ZIEL DER ÜBUNG:
Gib den Abschnitt, der mit der Zeile beginnt, die „Choose the line“ enthält, und mit der Zeile endet, die „will (198, 190).“ enthält, als Markdown-Tabelle mit den Spalten „Nummer“ und „Zeile“ aus. Leere Zeilen lässt du weg.

[Datensätze zu Text und zum Zeigen auf Elemente]
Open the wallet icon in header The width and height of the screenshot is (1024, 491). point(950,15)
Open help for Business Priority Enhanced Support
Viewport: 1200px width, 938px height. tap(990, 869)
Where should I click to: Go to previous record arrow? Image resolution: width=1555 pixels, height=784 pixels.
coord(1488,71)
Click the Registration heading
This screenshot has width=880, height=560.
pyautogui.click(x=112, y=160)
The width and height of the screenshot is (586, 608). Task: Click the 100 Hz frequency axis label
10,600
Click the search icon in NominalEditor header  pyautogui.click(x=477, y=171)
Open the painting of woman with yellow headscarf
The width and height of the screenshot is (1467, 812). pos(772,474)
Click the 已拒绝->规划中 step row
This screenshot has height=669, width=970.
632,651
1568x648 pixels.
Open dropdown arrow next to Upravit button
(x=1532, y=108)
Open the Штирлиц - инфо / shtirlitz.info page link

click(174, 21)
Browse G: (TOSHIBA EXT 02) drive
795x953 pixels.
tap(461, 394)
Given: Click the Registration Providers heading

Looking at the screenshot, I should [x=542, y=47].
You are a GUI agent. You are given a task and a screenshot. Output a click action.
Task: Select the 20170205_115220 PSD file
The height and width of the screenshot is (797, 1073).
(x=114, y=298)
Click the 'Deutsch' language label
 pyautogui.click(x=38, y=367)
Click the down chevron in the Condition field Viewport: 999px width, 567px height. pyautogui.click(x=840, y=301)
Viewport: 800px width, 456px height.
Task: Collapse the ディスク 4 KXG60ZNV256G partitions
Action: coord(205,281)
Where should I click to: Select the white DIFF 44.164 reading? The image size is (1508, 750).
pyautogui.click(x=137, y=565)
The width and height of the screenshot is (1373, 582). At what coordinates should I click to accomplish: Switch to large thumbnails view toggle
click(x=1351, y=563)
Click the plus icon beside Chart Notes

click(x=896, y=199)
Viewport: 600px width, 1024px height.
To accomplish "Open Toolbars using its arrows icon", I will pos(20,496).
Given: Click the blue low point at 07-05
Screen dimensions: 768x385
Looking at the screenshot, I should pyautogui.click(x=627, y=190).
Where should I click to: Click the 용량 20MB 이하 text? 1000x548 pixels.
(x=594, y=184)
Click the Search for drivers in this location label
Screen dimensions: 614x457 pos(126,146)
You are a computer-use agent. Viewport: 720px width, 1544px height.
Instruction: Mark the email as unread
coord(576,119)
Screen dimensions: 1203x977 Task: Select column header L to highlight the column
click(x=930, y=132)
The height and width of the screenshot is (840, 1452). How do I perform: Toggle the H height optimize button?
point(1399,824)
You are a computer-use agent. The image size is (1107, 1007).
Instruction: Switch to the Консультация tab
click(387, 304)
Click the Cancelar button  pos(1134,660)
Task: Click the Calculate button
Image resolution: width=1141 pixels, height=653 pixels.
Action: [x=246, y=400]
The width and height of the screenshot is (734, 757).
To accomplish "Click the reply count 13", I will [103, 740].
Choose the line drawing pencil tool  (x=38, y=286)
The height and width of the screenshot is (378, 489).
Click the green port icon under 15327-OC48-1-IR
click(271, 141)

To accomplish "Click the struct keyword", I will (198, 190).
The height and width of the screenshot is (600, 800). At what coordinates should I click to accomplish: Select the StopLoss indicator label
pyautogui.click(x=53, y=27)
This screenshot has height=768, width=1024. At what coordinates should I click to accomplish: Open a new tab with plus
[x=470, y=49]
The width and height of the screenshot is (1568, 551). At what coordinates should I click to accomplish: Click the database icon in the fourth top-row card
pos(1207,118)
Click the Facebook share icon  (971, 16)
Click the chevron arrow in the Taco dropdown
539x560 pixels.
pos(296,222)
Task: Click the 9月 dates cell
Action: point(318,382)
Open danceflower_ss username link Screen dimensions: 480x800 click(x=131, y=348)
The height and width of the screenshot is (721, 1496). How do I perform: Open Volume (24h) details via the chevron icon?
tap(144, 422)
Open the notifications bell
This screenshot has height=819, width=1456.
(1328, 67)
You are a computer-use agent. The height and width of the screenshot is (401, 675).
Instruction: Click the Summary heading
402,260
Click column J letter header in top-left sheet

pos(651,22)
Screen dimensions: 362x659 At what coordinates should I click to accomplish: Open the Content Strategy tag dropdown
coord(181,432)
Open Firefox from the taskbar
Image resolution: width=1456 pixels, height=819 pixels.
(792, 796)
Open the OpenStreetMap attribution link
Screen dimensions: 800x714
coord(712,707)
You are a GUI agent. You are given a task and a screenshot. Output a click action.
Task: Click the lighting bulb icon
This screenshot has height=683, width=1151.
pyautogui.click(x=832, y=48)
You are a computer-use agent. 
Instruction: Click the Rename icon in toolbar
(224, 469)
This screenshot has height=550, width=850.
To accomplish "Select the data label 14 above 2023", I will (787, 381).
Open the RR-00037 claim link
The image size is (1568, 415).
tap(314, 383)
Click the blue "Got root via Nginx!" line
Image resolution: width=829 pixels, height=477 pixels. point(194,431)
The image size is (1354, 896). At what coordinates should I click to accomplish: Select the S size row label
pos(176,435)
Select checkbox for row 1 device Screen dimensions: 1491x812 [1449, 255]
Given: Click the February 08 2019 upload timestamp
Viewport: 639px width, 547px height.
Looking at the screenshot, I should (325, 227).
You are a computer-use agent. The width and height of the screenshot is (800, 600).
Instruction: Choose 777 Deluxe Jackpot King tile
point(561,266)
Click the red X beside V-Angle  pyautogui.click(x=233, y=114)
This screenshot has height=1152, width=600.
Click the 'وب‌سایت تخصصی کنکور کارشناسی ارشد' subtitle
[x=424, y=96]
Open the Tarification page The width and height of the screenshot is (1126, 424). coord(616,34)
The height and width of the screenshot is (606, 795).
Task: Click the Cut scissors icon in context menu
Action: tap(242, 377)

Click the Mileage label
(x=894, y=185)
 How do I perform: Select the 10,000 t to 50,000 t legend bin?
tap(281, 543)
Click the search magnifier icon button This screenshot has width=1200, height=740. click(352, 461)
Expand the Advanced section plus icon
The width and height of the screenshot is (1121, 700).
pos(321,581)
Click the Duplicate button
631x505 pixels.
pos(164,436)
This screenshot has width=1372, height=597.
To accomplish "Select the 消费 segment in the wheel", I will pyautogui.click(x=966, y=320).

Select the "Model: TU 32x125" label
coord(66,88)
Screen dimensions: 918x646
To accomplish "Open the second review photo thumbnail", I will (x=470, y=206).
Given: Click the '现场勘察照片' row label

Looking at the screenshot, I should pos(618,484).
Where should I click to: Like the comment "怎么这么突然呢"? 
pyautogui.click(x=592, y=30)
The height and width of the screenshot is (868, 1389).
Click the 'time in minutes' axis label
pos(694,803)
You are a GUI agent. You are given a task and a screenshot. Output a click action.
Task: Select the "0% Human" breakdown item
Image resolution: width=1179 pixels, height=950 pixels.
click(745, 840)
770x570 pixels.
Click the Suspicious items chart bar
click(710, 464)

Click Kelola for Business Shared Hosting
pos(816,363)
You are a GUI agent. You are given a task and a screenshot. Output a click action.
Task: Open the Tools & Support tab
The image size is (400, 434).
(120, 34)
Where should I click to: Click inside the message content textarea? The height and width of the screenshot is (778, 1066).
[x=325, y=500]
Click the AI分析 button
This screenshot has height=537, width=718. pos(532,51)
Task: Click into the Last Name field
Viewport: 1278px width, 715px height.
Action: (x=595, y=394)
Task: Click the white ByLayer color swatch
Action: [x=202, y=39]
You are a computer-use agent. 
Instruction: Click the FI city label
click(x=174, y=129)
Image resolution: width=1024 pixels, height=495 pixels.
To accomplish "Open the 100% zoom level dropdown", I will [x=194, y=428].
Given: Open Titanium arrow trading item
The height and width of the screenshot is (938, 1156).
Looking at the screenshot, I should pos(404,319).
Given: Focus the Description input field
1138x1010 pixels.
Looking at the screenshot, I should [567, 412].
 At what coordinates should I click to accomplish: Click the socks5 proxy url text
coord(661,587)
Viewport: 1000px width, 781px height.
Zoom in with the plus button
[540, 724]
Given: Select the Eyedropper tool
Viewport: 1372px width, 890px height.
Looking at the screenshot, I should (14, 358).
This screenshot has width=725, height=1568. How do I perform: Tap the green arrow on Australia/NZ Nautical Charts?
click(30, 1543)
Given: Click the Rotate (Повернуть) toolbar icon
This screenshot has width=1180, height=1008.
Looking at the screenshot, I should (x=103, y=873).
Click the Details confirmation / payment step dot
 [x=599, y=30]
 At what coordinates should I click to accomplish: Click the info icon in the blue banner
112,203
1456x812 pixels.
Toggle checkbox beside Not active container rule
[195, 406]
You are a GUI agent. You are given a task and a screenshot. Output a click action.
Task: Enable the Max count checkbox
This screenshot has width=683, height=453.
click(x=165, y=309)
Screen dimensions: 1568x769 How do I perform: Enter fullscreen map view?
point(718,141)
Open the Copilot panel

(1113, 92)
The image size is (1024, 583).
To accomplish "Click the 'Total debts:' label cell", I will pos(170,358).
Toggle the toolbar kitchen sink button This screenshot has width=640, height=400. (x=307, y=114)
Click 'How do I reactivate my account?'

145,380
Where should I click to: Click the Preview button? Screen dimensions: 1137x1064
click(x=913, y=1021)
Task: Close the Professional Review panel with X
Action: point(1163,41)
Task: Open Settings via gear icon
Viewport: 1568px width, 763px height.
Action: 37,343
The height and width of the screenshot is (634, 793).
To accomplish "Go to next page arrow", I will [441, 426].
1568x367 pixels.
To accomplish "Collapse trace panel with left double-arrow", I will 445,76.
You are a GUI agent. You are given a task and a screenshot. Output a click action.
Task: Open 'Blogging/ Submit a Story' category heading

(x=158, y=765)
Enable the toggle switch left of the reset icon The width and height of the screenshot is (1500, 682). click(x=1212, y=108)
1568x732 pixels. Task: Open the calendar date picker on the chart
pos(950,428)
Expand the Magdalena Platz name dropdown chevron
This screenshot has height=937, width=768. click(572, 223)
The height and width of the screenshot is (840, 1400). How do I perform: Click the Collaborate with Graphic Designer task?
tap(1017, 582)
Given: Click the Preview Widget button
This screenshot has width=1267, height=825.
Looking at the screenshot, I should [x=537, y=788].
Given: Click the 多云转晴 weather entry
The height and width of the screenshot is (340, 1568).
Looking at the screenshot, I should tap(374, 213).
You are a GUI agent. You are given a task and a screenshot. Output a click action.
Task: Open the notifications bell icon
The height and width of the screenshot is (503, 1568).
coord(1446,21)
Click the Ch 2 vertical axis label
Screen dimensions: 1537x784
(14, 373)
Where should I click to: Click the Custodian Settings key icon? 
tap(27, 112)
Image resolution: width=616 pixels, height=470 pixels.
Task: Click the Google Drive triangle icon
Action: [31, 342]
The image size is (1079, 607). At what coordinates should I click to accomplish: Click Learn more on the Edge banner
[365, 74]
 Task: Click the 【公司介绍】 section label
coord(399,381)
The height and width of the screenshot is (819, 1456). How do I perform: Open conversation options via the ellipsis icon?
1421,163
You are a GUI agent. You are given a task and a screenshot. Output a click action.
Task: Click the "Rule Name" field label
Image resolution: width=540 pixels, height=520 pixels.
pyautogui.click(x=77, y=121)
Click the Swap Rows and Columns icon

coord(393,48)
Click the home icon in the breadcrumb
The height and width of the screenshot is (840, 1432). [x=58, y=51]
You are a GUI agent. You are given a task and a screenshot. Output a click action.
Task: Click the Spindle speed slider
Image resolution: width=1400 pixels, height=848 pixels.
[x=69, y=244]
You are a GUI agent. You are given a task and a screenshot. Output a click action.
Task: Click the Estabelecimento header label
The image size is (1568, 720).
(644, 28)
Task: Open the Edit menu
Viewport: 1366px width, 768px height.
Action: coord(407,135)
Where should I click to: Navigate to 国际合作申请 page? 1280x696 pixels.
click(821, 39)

SCHRIFTLICHE ANTWORT:
| Nummer | Zeile |
|---|---|
| 1 | Choose the line drawing pencil tool  (x=38, y=286) |
| 2 | The height and width of the screenshot is (378, 489). |
| 3 | Click the green port icon under 15327-OC48-1-IR |
| 4 | click(271, 141) |
| 5 | To accomplish "Click the struct keyword", I will (198, 190). |